Goelzer v. Sheboygan Cty., 604 F.3d 987, 993 (7th Cir. 2010). Defendant does not dispute
the existence of the first three elements.
As to the notice element, an employee has a duty to “provide notice to the employer
as soon as practicable under the facts and circumstances of the particular case.” 29 C.F.R.
The notice should “provide sufficient information for an employer to
reasonably determine whether the FMLA may apply to the leave request,” and the
employee “must specifically reference either the qualifying reason for leave or the need for
FMLA leave.” § 825.303(b). Importantly, however, “the employee need not expressly
assert rights under the FMLA or even mention the FMLA.” Id. As the Seventh Circuit has
explained, the “regulations repeatedly emphasize that it is the employer's responsibility to
determine the applicability of the FMLA and to consider requested leave as FMLA leave.”
Price v.
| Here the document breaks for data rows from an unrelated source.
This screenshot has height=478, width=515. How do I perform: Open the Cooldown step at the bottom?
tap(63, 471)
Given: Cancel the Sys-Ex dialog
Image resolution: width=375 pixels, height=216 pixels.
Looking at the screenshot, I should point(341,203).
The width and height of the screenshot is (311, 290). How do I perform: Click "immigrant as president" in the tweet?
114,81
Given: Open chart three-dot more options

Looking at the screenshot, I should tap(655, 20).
City of Fort Wayne, 117 F.3d 1022, 1026 (7th Cir. 1997) (emphasis added). The
notice also need not be contained in one single communication; a court may consider
multiple communications to determine whether the employer was given adequate notice.
See Burnett v. LFW Inc., 472 F.3d 471, 481 (7th Cir. 2006) (holding that plaintiff’s
declaration that he was “sick” and “wanted to go home” should be taken in the context of
employer’s knowledge of plaintiff’s previous medical history when considering the
adequacy of employee’s notice under the FMLA).
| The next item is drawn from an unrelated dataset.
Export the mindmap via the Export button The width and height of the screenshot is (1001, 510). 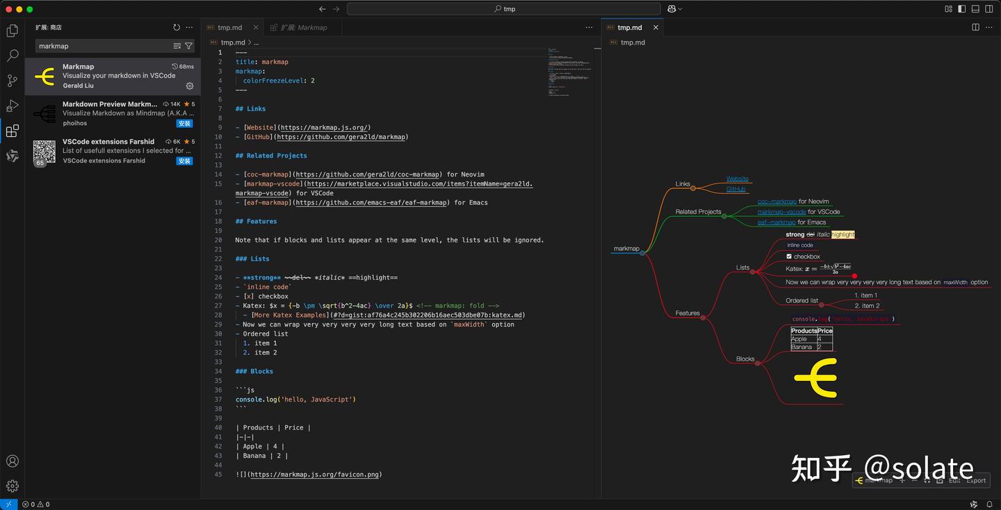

For this reason, the court found at summary judgment that plaintiff had “presented
overwhelming evidence of adequate notice to CESA 5 under the FMLA,” although the
court did not definitively resolve the issue of notice as only defendant moved for summary
judgment. (12/30/19 Op. & Order (dkt. #42) 8-9.) With the issue now ripened at trial,
the court finds that plaintiff met her burden of providing adequate notice under the FMLA.
In particular, plaintiff has shown that Bailies and Koltes were informed just one day after
her injury of both Simon’s concussion and her inability to return to work. One day later
(and only two days after her injury), Simon further presented administrators at CESA 5
with a doctor’s note confirming that she was unable to work due to her concussion. She
was then placed on workers’ compensation leave, but inexplicably not on FMLA leave. At
minimum, therefore, Simon provided prompt and sufficient information for CESA 5 to
determine that the FMLA might apply to her leave request. Accordingly, she has satisfied
this fourth element.
The final element of plaintiff’s claim is the denial of FMLA-protected benefits.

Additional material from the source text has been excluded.